Aptana Brings Rich Internet App Development Full Circle PDF  | Print |  E-mail
Tuesday, 25 March 2008
Aptana, a 2-year old open source provider of Ajax tooling, is on the homestretch for releasing a new server-side Ajax development tool that could in a way, bring Web 2.0 development back to the level of simplicity characterized by first generation static web apps. And that same back-to-the-future theme could also apply to its existing product, Aptana Studio, whose 3GL approach to Ajax IDE contrasts to the 4GL RAD styles of rivals like Nexaweb or Tibco’s General interface.

The notion of focusing Ajax development back on the server is to get rid of guesswork when trying to figure out what kinds of HTML, DOM, or JavaScript data is back on the client. It transports the developer back to the kind of simplicity that he or she had when developing first-generation web apps, when all you had were static HTML pages, there was no JavaScript, and everything was deployed from the server. Call that the wired version of the old green screen.

But of course life was simple when all you had to contend with was HTML and DOM and the Nescape browser. But that was before JavaScript, JSPs, APS.NET, Java EE 5, plus Spring and all the other rebel frameworks, not to mention the anything-goes world of Ajax development and of course, browser proliferation. Given the lack of standardization and loose structure of JavaScript, and the fact that there are all kinds of crazy JavaScript libraries and lots of different browsers out there, and it’s almost a miracle that you can deploy anything approaching a consistent experience on the Web 2.0 client.

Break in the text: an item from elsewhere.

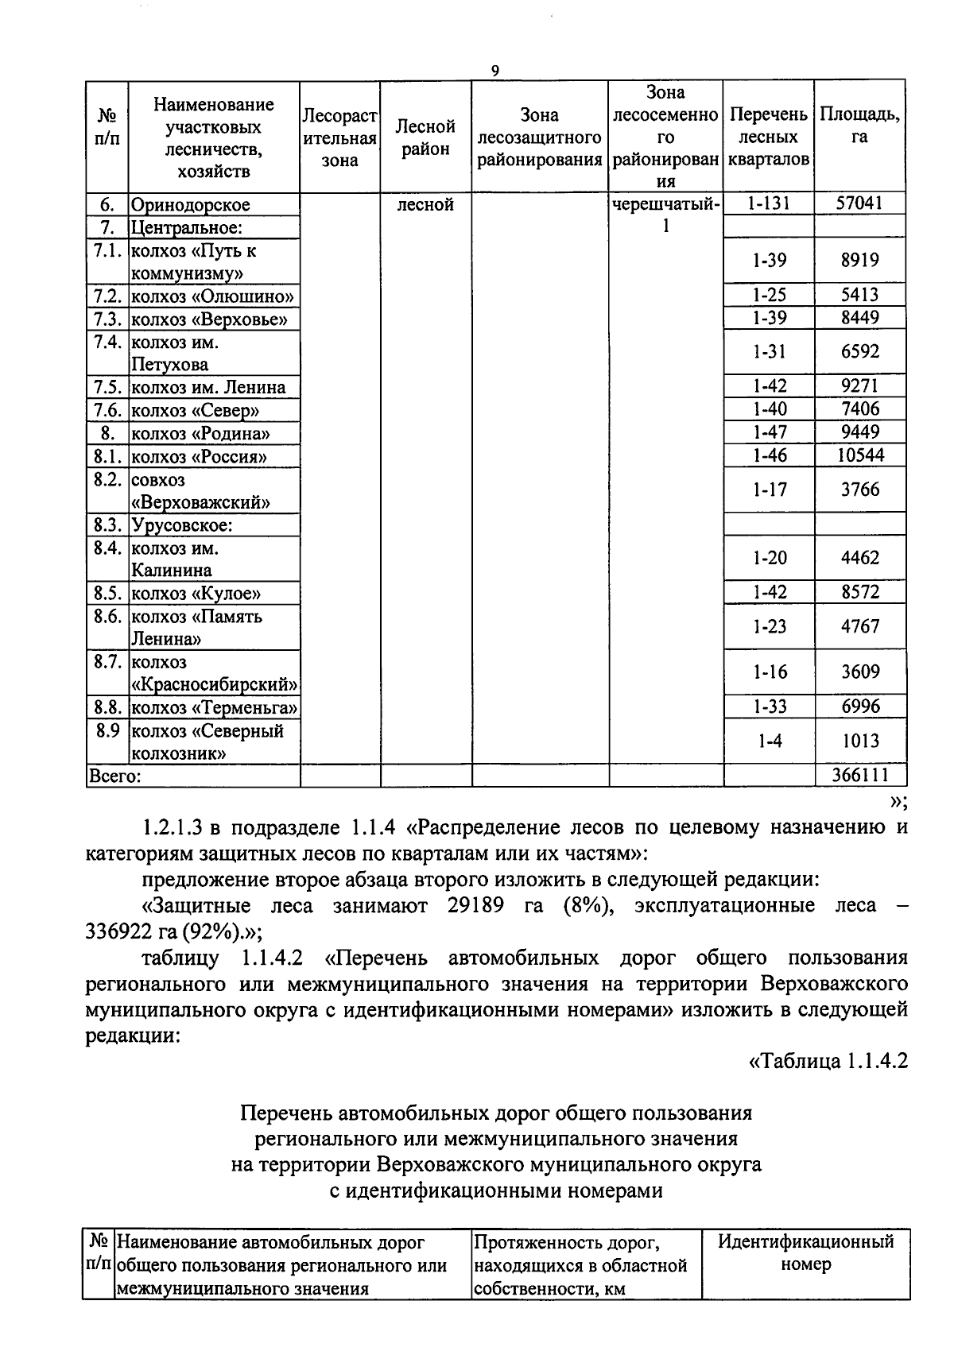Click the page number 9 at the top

That's where Jaxer’s approach of putting all deployment back on the server starts to tame things comes in, and why this could look to the developer a trip back to simpler days. The key is working with common Ajax libraries that run relatively intact across different browsers, like those from the Dojo toolkit and Scriptaculous; Aptana’s tools work with roughly 20 of these core libraries. The other side of it is that Jaxer lets you do more things in JavaScript that you might have otherwise done in Java, like having a framework for accessing local or remote web resources, support for database access, and ability to access to pages written in Ruby, PHP, or other popular web dynamic scripting languages.

“We work natively with the HTML page,” said marketing director Kevin Hakman, noting that Jaxer supports artifacts like CSS, XMLHttpRequests, JSON, and DOM scripting

All this is consistent with Aptana’s 3GL approach to its IDE, which is available standalone or as an Eclipse plug-in. From the dawning of client/server, you’ve had battles between 3GL and 4GL programmers. The 4GL crowd liked to boast that using higher-level artifacts made development simpler, while the 3GL crowd claimed it made languages less powerful. Aptana Studio supports powerful development features like integrated code assist (like Microsoft’s IntelliSense), API discovery, and advanced discovery that it claims 4GL-like Ajax tools lack.

The company itself has an interesting lineage, having been founded by Paul Colton, who was known for developing the Servlet API and JRun (which was subsequently sold to Macromedia, which of course is now part of Adobe). Kevin Hakman himself founded General Interface, which was later acquired by Tibco. On the advisory board are Brendan Eich, CTO of Mozilla Corp., who invented JavaScript; John Resig, currently JavaScript evangelist with Mozilla Corp.; and Alex Russell, director of R&D at SitePen, which is specializes in Dojo development.

Jaxer 1.0 is expected to hit general release next month.